Markets around the world are being jolted by a mix of geopolitical developments, economic indicators, and corporate earnings, with trade tariffs and political uncertainty dominating the headlines.

Ukraine Nears Major Deal with the US

Ukraine is reportedly ready to sign a significant resources agreement with the United States as early as Wednesday. The deal could mark a turning point in Ukraine’s energy strategy and deepen cooperation between the two nations amid ongoing geopolitical tension in the region. However, US lawmakers such as Senator Marco Rubio are pressing for concrete proposals, warning that without clear plans, American support could wane.

Tariffs in the Spotlight as Trump Targets Powell and China

At a rally marking his 100th day post-announcement, former President Donald Trump lashed out at Federal Reserve Chair Jerome Powell and doubled down on his support for tariffs, claiming that China would “eat” the costs. Trump also congratulated Bank of Canada’s Mark Carney on recent developments and said the two planned to meet in the near future, signaling ongoing transatlantic economic dialogue.

Eurozone Beats Growth Expectations—But Warnings Linger

The Eurozone economy exceeded forecasts in Q1, largely driven by frontloaded activity in anticipation of incoming US tariffs. While German retail sales declined less than feared, France’s economy continues to struggle, raising concerns that tariff disruptions could slow momentum. Still, house price inflation across parts of Europe appears to be stabilizing following tax changes, such as the UK’s stamp duty reform.

China Struggles with Economic Data and Manufacturing Downturn

In China, manufacturing output has slumped under pressure from US tariffs, prompting calls for new economic stimulus. Meanwhile, delays in releasing trade data have added to the uncertainty.

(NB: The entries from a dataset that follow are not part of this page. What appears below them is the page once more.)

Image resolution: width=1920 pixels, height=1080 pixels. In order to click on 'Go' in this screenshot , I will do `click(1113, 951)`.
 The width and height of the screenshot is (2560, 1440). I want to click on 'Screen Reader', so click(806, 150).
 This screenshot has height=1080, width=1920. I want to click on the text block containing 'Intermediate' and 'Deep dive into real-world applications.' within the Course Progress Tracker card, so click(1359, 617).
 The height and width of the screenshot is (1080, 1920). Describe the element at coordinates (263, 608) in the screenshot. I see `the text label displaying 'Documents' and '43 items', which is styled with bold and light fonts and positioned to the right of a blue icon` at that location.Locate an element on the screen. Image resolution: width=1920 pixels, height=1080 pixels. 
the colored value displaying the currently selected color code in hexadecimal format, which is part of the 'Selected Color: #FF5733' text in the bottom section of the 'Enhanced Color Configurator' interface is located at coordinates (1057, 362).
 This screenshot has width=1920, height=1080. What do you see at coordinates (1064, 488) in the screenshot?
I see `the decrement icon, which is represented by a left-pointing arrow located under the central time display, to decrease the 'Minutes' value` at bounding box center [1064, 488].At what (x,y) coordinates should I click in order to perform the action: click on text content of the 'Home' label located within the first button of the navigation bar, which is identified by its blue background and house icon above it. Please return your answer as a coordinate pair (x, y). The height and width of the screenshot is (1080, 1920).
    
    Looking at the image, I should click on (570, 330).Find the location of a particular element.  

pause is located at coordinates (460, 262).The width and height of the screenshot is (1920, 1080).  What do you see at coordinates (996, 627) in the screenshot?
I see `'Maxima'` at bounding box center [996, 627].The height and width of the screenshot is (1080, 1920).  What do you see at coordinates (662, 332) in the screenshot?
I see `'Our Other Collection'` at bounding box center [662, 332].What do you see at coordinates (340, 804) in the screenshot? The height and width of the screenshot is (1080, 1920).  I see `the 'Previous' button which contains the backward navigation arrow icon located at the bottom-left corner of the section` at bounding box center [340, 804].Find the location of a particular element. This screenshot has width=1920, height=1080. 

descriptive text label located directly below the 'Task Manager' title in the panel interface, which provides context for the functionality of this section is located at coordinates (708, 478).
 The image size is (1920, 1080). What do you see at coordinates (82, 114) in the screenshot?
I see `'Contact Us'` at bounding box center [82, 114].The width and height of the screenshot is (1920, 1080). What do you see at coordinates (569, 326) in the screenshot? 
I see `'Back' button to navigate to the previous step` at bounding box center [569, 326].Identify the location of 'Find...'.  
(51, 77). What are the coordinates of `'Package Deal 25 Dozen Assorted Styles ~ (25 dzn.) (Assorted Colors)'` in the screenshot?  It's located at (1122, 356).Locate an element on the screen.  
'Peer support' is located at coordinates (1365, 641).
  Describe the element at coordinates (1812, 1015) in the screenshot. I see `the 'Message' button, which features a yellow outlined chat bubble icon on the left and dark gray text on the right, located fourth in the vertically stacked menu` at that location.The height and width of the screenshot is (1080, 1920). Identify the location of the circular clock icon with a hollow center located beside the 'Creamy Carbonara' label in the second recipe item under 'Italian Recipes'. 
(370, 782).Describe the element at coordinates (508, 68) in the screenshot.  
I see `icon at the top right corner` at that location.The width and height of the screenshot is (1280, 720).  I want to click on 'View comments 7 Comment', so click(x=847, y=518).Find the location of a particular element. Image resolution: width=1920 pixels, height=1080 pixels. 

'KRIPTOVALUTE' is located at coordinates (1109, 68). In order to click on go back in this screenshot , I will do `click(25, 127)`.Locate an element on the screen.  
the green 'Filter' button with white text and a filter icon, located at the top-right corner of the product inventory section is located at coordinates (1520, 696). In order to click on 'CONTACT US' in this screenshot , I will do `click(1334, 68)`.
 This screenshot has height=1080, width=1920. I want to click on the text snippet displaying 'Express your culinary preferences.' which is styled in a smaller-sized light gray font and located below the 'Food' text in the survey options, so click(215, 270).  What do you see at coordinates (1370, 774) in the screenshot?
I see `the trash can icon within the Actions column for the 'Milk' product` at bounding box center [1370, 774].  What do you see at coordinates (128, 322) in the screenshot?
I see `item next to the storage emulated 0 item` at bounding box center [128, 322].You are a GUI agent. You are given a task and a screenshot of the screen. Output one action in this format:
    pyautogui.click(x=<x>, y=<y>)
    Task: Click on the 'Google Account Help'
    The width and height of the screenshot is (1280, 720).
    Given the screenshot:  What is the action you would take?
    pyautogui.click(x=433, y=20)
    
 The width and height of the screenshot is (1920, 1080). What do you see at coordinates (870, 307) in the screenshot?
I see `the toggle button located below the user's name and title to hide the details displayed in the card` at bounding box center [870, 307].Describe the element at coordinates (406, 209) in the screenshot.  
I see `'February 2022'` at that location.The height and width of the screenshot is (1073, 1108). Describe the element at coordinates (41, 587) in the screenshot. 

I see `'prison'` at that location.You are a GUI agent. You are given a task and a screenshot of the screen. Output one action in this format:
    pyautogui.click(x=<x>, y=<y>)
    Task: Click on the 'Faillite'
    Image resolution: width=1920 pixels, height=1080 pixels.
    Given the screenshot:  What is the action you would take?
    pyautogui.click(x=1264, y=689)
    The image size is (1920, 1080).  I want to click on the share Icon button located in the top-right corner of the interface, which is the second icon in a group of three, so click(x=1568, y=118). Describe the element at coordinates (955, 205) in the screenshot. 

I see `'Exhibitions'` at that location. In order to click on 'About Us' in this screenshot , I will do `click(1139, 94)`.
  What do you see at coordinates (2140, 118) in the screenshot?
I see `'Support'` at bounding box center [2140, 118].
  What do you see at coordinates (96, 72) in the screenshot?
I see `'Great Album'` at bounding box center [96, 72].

The shipping sector has also been hit hard, further complicating China’s response.

Corporate Earnings Reflect Tariff and Market Volatility

A slew of companies reported earnings this week, with mixed results:

  • Super Micro and Snap both saw sharp stock declines after warning of weaker-than-expected performance and advertising headwinds, respectively.
  • Volkswagen and Stellantis flagged tariff risks in their guidance, with Stellantis suspending its forecast altogether following a sales slump.
  • Glencore warned of lower trading profits amid economic volatility, while UBS acknowledged the unpredictable path ahead.
  • On the brighter side, Barclays saw profits boosted by strong trading activity, and GSK outperformed expectations thanks to strong sales of asthma and HIV treatments.
  • TotalEnergies surprised investors by maintaining payout levels despite a downbeat outlook.

US Housing Market Softens

Back in the United States, mortgage demand continues to decline as economic uncertainty grips the housing market. Nationwide, price inflation has steadied, but the broader trend suggests hesitancy among buyers as interest rates and global trade fears weigh on sentiment.


As global leaders navigate a maze of tariffs, alliances, and market reactions, investors and policymakers alike are bracing for a turbulent economic landscape in the months ahead.